**What is being asked**
Reproduce, without any changes, the part of the records that opens with the line containing "Click the green baseball field icon" and runs through the end of the records.

**Extracted entries**
----
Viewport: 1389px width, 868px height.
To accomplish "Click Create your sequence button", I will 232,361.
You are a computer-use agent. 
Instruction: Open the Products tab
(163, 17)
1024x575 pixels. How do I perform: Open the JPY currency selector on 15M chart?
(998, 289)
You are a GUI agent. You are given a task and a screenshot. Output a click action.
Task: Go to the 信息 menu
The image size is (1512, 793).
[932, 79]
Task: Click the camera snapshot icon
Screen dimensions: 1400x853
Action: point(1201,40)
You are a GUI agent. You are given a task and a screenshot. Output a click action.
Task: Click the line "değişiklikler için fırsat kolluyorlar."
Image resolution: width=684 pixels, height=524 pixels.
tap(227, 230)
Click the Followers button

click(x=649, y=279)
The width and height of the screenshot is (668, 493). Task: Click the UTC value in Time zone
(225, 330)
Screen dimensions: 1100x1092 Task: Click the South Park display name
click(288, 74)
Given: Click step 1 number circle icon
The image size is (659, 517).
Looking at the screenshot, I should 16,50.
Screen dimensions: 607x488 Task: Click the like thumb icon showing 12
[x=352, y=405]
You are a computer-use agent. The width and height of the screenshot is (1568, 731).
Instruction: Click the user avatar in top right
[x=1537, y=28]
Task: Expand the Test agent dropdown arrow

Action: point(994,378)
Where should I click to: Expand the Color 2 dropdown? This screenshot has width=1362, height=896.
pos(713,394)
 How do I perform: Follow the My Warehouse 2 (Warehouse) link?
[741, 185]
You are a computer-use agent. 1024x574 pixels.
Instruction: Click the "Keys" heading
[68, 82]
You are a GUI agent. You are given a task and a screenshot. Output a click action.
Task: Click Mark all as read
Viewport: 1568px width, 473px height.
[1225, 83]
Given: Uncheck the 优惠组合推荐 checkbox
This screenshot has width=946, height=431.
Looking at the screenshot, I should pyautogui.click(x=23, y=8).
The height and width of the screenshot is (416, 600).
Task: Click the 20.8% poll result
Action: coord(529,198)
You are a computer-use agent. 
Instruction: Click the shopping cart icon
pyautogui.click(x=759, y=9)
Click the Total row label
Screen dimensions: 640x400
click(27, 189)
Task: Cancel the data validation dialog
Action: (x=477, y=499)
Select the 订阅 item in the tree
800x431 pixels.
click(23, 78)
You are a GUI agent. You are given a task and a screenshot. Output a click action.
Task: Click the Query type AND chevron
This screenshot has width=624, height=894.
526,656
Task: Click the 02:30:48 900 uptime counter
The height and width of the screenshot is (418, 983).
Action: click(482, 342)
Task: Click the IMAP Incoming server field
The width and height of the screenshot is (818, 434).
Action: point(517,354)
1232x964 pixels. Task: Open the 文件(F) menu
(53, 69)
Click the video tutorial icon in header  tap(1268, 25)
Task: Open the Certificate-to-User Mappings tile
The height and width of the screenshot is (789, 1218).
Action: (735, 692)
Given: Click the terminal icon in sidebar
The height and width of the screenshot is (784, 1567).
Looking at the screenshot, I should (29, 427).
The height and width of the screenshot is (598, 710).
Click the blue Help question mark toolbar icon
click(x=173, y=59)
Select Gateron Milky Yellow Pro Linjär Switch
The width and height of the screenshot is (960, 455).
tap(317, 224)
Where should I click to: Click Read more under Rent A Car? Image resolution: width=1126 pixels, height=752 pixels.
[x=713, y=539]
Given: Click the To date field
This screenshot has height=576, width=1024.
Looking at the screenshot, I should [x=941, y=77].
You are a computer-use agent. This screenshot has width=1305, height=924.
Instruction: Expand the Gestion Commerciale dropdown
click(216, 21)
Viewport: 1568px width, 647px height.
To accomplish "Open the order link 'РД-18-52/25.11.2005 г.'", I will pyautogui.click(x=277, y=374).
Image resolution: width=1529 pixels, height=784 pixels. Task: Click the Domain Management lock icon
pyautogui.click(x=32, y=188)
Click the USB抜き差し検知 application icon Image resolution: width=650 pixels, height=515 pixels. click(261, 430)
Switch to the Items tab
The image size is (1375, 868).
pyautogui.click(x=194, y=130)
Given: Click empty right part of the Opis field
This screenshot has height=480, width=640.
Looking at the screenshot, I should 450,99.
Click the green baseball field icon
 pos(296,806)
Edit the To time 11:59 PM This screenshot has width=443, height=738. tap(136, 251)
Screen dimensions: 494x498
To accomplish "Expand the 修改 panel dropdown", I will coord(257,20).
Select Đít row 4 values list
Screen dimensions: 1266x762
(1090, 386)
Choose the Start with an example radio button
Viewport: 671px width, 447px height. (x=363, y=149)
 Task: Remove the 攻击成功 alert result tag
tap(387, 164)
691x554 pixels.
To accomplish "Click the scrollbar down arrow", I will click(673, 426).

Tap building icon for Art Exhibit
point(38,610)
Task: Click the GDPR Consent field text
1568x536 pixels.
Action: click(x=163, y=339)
----
**Answer to this exercise**
Click the green baseball field icon
 pos(296,806)
Edit the To time 11:59 PM This screenshot has width=443, height=738. tap(136, 251)
Screen dimensions: 494x498
To accomplish "Expand the 修改 panel dropdown", I will coord(257,20).
Select Đít row 4 values list
Screen dimensions: 1266x762
(1090, 386)
Choose the Start with an example radio button
Viewport: 671px width, 447px height. (x=363, y=149)
 Task: Remove the 攻击成功 alert result tag
tap(387, 164)
691x554 pixels.
To accomplish "Click the scrollbar down arrow", I will click(673, 426).

Tap building icon for Art Exhibit
point(38,610)
Task: Click the GDPR Consent field text
1568x536 pixels.
Action: click(x=163, y=339)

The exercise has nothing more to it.